Selected text
Given an array arr[] of N positive integers and a number K, the task is to find the maximum value of bitwise OR of the subsequence of size K.

Examples: 

Input: arr[] = {2, 5, 3, 6, 11, 13}, k = 3 
Output: 15 
Explanation: 
The sub-sequence wil maximum OR value is 2, 11, 13.

Input: arr[] = {5, 9, 7, 19}, k = 3 
Output: 31 
Explanation: 
The maximum value of bitwise OR of the subsequence of size K = 3 is 31. 
 

Naive Approach: The naive approach is to generate all the subsequence of length K and find the Bitwise OR value of all subsequences. The maximum among all of them will be the answer.



Time Complexity: O(N2) 
Auxiliary Space: O(K)

Efficient Approach: To optimize the above method try to implement the Greedy Approach. Below are the steps: 

  1. Initialize an integer array bit[] of size 32 with all value equal to 0.
  2. Now iterate for each index of bit[] array from 31 to 0, and check if the ith value of bit array is 0 then iterate in the given array and find an element which contributes maximum 1 to our bit array after taking it.
  3. Take that element and change the bit array correspondingly, also decrease k each time by 1 if k > 0. Otherwise break out from the loop.
  4. Now convert the bit[] array into a decimal number to get final answer.

Below is the implementation of the above approach:

C++




// C++ program for the above approach
#include <iostream>
using namespace std;
 
// Function to convert bit array to
// decimal number
int build_num(int bit[])
{
    int ans = 0;
 
    for (int i = 0; i < 32; i++)
        if (bit[i])
            ans += (1 << i);
 
    // Return the final result
    return ans;
}
 
// Function to find the maximum Bitwise
// OR value of subsequence of length K
int maximumOR(int arr[], int n, int k)
{
    // Initialize bit array of
    // size 32 with all value as 0
    int bit[32] = { 0 };
 
    // Iterate for each index of bit[]
    // array from 31 to 0, and check if
    // the ith value of bit array is 0
    for (int i = 31; i >= 0; i--) {
 
        if (bit[i] == 0 && k > 0) {
            int temp = build_num(bit);
            int temp1 = temp;
            int val = -1;
 
            for (int j = 0; j < n; j++) {
 
                // Check for maximum
                // contributing element
                if (temp1 < (temp | arr[j])) {
                    temp1 = temp | arr[j];
                    val = arr[j];
                }
            }
 
            // Update the bit array
            // if max_contributing
            // element is found
            if (val != -1) {
 
                // Decrement the value of K
                k--;
                for (int j = 0; j < 32; j++) {
                    if (val & (1 << j))

Goals
**1.** Translate this sentence from the page on maximum bitwise OR into Spanish: "Given an array arr[] of N positive integers and a number K, the task is to find the maximum value of bitwise OR of the subsequence of size K."
**2.** Shorten the paragraph of the page on maximum bitwise OR that begins "Naive Approach: The naive approach is to generate" into a single sentence that keeps its main facts.
**3.** From the page on maximum bitwise OR, copy the passage that starts at the words "Naive Approach: The" and ends after the words "get final answer.".

[Word and element locating data]
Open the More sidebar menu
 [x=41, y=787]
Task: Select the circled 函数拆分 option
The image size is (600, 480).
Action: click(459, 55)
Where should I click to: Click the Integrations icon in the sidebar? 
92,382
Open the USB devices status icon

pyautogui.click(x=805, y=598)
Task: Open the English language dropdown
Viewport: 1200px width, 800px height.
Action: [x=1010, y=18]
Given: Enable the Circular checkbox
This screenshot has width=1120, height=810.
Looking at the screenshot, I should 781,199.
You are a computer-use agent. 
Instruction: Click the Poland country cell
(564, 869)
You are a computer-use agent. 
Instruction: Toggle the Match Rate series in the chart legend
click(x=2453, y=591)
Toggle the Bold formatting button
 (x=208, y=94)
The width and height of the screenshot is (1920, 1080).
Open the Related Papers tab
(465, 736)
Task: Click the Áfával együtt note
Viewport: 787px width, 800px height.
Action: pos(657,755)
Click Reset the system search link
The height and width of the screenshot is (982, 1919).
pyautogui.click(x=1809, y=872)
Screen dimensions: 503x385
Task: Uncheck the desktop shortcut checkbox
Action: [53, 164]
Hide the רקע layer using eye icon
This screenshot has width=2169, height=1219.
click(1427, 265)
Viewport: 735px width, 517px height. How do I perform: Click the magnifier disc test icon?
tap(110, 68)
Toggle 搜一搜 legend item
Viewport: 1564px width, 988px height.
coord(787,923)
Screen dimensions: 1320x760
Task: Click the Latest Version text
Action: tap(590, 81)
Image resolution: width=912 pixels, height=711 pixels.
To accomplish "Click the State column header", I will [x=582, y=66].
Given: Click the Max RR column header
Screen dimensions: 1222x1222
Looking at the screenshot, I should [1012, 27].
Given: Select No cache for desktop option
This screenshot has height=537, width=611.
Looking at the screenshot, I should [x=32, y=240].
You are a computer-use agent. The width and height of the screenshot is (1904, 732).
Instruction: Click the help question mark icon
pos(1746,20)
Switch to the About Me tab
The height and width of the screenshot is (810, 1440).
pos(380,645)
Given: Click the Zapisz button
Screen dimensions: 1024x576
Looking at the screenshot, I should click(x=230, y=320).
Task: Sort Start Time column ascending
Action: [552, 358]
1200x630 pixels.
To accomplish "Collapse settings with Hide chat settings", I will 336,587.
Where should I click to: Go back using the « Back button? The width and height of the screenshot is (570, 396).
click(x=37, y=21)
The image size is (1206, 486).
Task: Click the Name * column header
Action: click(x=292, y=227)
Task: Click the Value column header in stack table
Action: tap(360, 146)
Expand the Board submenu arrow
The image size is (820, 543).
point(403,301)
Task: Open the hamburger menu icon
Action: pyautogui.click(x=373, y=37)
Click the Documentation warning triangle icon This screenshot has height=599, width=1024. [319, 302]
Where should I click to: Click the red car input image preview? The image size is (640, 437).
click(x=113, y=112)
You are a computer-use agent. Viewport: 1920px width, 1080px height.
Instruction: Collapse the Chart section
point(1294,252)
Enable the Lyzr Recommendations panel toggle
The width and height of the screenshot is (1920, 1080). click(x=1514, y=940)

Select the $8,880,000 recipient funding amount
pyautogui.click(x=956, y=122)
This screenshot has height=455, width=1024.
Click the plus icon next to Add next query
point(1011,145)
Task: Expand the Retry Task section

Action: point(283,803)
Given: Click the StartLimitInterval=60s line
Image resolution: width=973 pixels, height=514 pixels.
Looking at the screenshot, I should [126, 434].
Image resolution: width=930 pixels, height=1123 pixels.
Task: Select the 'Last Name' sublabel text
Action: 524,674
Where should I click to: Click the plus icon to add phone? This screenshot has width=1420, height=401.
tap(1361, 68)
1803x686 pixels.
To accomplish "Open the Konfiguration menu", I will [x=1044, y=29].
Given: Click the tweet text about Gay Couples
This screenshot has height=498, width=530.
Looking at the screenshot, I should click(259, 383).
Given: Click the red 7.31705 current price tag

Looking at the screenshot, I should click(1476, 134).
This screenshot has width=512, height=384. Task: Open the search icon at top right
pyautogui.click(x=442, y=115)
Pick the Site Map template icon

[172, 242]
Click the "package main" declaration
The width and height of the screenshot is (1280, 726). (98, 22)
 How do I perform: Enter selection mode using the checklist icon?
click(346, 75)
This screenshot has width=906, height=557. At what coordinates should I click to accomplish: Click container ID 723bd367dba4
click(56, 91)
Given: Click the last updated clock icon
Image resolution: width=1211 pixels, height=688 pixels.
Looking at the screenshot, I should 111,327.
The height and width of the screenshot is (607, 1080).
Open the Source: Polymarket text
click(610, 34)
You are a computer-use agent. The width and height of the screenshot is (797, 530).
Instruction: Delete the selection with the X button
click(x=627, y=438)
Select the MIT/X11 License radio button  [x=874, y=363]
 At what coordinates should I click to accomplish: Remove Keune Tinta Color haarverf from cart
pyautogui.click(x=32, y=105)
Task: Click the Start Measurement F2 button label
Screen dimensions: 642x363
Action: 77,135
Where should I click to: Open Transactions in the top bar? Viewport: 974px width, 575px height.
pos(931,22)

Written answers
**1.** Dado un arreglo arr[] de N enteros positivos y un número K, la tarea consiste en encontrar el valor máximo del OR bit a bit de la subsecuencia de tamaño K.

**2.** The naive approach generates every subsequence of length K, computes the bitwise OR of each, and takes the largest of those values as the answer.

**3.**
Naive Approach: The naive approach is to generate all the subsequence of length K and find the Bitwise OR value of all subsequences. The maximum among all of them will be the answer.



Time Complexity: O(N2) 
Auxiliary Space: O(K)

Efficient Approach: To optimize the above method try to implement the Greedy Approach. Below are the steps: 

  1. Initialize an integer array bit[] of size 32 with all value equal to 0.
  2. Now iterate for each index of bit[] array from 31 to 0, and check if the ith value of bit array is 0 then iterate in the given array and find an element which contributes maximum 1 to our bit array after taking it.
  3. Take that element and change the bit array correspondingly, also decrease k each time by 1 if k > 0. Otherwise break out from the loop.
  4. Now convert the bit[] array into a decimal number to get final answer.